The "Eureka" legend told of Archimedes (287–212 BC), where the philosopher proved that a crown was not solid gold by comparing measurements of its displacement of water and its weight, is a direct forerunner of modern forensic engineering techniques. The case marks a critical point when quantitative methods become vital, as well as establishing the concepts of density, buoyancy, force and equilibrium.

The first recorded example of forensic dentistry may be the account of Agrippina, the Roman emperor Nero's mother, who sent for the head of her enemy Lollia Paulina to verify her death. While the face was distorted beyond recognition, Agrippina could recognize a distinctively colored front tooth that she had previously noticed in Lollia’s mouth.

The Old Testament story of the shibboleth, in which the victorious Gileadites identified (and killed) the vanquished Ephraimites because they could not properly pronounce the word "shibboleth", foreshadows modern voice identification techniques.

==Lie detection==
In legal cultures where evidence consisted almost exclusively of oaths and testimony, finding out who told the truth was of great importance. While trial by ordeal was often used, some ancient lie detection techniques relied solely on the observation of the suspects' behavior.
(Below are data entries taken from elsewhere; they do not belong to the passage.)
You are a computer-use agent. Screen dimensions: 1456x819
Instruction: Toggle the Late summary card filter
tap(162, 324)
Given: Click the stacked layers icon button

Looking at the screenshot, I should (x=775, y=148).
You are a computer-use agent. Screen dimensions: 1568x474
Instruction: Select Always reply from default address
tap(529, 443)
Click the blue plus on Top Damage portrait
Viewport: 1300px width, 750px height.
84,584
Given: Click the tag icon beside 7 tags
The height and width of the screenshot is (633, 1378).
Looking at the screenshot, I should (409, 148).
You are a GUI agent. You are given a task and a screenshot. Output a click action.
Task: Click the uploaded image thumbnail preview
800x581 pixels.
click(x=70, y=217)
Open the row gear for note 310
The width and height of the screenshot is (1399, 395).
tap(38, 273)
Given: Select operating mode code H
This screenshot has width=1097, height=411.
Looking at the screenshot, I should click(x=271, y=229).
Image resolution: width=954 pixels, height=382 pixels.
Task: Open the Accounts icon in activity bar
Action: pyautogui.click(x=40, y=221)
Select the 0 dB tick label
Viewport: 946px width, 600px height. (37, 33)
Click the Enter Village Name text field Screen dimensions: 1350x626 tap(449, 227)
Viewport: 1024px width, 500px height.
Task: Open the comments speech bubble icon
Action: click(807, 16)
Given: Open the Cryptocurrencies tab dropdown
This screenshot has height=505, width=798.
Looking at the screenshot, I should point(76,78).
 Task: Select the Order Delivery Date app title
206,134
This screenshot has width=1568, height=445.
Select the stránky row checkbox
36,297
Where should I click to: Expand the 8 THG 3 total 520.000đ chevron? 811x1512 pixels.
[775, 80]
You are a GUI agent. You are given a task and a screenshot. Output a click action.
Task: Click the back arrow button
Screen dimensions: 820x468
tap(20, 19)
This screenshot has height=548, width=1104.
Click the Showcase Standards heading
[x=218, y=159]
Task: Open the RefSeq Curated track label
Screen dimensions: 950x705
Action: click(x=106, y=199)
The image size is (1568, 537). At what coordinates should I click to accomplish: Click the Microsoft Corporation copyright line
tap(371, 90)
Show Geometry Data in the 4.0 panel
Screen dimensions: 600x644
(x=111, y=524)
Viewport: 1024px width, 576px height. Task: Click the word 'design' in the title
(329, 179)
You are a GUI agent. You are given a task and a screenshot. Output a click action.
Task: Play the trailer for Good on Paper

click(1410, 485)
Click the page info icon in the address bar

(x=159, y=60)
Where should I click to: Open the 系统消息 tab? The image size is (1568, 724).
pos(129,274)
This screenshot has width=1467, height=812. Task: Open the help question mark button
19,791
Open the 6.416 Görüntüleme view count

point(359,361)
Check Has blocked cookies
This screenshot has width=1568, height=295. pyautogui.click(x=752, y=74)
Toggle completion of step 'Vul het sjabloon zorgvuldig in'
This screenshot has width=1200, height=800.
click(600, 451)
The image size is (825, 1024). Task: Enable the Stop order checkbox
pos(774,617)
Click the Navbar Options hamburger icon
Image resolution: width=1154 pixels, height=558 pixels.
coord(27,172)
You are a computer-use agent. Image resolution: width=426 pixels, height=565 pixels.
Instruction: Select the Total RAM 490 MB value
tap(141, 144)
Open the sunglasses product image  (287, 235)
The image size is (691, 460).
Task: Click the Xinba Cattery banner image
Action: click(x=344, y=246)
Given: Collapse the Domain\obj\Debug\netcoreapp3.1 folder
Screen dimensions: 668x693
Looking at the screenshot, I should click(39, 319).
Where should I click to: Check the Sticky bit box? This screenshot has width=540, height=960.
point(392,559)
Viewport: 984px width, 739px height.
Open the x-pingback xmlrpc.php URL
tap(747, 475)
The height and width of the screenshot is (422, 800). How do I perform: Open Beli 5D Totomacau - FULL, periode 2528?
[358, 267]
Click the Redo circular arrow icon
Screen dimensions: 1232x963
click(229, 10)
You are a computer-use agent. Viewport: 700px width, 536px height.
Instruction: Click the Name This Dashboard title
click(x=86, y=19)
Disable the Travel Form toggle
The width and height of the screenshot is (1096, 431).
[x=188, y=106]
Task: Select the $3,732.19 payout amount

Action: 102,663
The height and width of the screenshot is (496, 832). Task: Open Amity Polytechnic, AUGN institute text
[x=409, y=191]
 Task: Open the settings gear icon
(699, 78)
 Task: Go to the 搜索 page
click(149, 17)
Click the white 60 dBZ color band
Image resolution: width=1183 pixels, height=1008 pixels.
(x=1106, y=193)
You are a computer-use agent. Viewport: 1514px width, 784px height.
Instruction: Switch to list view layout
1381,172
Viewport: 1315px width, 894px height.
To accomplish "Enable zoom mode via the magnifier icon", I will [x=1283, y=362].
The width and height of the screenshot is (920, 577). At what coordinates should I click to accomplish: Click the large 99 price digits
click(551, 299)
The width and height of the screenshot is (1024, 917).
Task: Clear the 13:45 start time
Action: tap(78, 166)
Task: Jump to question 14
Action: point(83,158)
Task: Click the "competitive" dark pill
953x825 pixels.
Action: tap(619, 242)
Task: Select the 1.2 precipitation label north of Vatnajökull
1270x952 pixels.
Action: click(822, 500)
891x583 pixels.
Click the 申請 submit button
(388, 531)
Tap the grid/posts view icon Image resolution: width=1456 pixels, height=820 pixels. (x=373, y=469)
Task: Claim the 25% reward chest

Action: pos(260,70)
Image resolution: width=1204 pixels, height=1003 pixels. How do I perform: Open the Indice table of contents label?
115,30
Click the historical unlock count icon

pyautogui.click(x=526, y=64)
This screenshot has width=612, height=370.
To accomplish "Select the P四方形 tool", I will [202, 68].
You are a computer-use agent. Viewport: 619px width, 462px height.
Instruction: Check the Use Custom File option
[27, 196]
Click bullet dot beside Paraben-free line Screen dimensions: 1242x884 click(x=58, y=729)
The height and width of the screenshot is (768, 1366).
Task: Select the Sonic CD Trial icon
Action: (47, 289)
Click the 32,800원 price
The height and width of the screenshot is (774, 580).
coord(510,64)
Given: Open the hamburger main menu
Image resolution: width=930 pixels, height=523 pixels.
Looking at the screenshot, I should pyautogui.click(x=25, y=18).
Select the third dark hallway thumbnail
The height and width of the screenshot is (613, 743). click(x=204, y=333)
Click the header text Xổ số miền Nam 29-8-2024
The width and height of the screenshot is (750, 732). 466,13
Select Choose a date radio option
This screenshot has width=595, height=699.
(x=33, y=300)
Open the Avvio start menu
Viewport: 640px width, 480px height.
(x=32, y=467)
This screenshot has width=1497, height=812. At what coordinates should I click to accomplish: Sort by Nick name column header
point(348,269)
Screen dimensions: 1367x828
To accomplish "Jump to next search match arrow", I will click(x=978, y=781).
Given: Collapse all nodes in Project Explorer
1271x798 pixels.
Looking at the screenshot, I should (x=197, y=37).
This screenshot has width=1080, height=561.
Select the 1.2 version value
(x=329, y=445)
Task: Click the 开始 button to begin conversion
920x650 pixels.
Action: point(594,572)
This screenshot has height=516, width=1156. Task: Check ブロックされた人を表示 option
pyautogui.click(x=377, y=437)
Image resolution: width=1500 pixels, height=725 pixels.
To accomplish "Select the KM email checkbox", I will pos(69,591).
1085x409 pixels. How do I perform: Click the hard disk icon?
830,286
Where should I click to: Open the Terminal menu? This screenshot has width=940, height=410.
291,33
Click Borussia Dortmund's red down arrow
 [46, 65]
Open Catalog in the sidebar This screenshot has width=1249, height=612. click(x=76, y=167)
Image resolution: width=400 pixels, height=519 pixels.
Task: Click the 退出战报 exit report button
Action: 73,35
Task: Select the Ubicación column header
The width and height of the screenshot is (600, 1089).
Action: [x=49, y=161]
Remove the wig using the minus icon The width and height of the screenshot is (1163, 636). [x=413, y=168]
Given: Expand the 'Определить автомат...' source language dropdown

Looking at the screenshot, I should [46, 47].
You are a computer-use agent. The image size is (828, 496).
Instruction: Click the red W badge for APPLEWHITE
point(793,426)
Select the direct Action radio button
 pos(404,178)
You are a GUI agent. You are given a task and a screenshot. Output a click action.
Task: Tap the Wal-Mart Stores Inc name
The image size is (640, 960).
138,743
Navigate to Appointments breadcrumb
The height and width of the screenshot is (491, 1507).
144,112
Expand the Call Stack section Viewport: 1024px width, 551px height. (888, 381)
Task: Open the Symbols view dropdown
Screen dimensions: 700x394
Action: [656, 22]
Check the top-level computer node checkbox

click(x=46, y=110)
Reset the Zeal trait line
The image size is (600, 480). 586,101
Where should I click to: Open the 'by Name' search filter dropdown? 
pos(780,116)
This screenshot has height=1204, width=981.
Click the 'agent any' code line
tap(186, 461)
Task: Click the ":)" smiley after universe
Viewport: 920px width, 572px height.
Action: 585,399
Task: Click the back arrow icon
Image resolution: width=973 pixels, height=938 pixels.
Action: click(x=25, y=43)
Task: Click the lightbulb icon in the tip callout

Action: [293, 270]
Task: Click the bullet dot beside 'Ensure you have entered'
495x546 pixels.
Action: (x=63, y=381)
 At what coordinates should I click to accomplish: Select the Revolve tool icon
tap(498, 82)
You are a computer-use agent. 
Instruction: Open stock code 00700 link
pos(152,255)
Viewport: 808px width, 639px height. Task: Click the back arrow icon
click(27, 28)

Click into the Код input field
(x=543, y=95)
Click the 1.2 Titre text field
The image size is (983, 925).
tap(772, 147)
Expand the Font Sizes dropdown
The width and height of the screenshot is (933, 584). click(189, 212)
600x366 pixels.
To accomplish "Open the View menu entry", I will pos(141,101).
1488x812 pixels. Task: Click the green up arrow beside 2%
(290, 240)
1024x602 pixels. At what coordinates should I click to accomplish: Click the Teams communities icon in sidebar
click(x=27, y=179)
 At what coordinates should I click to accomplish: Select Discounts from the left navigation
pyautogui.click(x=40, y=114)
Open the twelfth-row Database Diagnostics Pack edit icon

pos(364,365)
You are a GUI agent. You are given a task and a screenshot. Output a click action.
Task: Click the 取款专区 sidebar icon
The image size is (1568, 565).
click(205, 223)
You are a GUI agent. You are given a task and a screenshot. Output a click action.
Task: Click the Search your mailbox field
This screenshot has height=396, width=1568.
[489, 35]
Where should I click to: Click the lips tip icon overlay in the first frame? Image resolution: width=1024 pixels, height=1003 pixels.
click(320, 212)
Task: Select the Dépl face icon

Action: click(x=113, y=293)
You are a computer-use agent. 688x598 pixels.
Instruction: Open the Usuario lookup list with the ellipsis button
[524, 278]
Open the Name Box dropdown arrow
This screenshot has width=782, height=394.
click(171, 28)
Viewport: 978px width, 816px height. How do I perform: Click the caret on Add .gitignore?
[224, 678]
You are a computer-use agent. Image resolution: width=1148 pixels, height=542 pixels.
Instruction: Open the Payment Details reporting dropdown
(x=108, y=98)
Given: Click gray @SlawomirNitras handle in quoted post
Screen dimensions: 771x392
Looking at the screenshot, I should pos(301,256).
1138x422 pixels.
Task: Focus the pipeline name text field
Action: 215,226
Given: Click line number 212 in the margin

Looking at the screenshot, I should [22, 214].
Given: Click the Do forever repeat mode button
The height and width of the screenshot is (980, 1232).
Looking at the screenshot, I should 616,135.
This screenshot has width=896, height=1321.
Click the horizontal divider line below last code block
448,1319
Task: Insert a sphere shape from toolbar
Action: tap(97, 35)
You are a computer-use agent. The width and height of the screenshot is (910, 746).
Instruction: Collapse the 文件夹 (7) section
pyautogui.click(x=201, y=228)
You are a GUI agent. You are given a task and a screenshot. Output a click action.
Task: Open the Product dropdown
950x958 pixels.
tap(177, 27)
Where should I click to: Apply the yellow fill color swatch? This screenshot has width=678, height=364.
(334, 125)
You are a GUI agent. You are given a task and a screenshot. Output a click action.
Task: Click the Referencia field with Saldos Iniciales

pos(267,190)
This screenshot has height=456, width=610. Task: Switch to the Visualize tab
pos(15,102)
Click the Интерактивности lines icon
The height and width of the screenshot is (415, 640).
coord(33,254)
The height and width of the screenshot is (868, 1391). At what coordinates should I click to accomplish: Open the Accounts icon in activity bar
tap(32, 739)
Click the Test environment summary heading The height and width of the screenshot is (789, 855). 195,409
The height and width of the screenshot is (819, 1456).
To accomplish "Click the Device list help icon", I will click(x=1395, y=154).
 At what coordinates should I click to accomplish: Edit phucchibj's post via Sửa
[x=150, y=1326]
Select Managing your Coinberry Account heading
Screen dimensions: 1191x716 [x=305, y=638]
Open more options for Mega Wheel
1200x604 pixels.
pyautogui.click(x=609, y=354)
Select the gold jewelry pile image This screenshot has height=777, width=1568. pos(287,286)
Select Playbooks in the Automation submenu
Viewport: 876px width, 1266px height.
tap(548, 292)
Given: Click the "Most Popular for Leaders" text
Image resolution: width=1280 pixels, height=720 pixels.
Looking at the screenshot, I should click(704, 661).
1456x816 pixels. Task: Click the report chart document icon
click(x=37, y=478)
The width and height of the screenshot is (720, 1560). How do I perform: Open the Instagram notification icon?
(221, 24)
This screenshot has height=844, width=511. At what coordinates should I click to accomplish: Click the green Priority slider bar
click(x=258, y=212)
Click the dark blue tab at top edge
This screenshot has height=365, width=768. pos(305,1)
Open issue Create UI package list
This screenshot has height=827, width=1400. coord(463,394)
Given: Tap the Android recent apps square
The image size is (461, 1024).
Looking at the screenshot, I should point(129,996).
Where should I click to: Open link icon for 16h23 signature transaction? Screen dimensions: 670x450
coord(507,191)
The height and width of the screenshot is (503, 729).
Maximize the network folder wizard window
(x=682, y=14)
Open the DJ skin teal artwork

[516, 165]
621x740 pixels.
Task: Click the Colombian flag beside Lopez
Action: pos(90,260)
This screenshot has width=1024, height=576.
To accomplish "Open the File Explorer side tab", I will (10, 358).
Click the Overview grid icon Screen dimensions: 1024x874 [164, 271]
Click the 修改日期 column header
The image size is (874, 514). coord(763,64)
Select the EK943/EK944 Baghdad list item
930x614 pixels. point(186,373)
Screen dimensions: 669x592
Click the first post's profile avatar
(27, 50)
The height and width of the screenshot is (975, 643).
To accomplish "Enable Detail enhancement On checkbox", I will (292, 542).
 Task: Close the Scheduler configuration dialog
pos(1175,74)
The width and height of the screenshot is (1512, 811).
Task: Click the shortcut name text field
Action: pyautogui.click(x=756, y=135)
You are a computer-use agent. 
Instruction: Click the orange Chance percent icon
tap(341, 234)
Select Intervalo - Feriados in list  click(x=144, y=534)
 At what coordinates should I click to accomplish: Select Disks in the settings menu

In ancient India around 500 BC, priests tested suspected thieves by putting them into dark tents with donkeys whose tails were coated in soot. The suspects were told that the donkeys would bray if touched by thieves, and that the suspects should now pull the animals' tails. Those who left the tent with clean hands (indicating that they had not dared to touch the animals for fear of being found out as thieves by the donkeys' braying) were considered guilty.

Another technique employed in ancient China bore resemblance to modern polygraph tests in that it, too, relied on physiological reactions. Dried rice was placed in the mouth of suspects, and when they spat the rice out, they were considered guilty if they still had rice sticking to their tongue. Persons under stress tend to have a dry mouth and cannot produce enough saliva to spit out all the rice, and a guilty person would presumably be under more stress in such a situation than an innocent.

The Hebrew story of Susanna depicts the use of interrogation of two separate witnesses, resulting in their contradicting each other and exposing the falsehood of their accusation against Susanna.

==Documents and prints==
In societies where most people were illiterate, documents were often forged and methods of detecting or preventing fraud were much sought after. In ancient Rome, officials employed experts in handwriting analysis to compare the writing styles of scribes in order to detect forgery.

The ancients were aware of fingerprints, and may have known that their patterns were unique to each person. They did not, however, use that knowledge for criminal investigations (as in modern dactylography). But in the first century BC the Roman attorney Quintilian won his client’s acquittal for murder by showing that the suspect's hand did not match a bloody palm print at the murder site.

Prints were more commonly used for identification. Hand and fingerprints were widely accepted as signatures as early as 2000 BC in Babylonia.

==Medical evidence==
Ancient physicians often took part in criminal investigations, in part because of their connections to rulers, and Hippocrates recommended as early as in the fourth century BC
that physicians learn how to recognize injuries and poisonings inflicted by criminals.

Autopsies that sought to determine the cause of death are attested at least in the early third millennium BC, although they were opposed in many ancient societies where it was believed that the disfigurement of dead persons prevented them from entering the afterlife. Notable Greek autopsists were Erasistratus and
Herophilus of Chalcedon, who lived in 3rd century BC Alexandria, but in general, autopsies were rare in ancient Greece. Notably, in 44 BC, Julius Caesar was the subject of an official autopsy after his murder by rival senators, and the physician's report noted that the second stab wound Caesar received was the fatal one. Some historians believe that the word "forensic" itself relates to that autopsy conducted after Caesar's murder in the Roman Forum.

Ancient physicians could not easily establish poisoning as a cause of death, because its symptoms were often similar to those of natural seizures. While poisons were a matter of particular interest to ancient scientists, the methods of analysis they devised remained simplistic. Many of these were collected in the works of the reputed physician and poet Nicander of Colophon (c. 200 BC), but his works were published in print for the first time in 1499.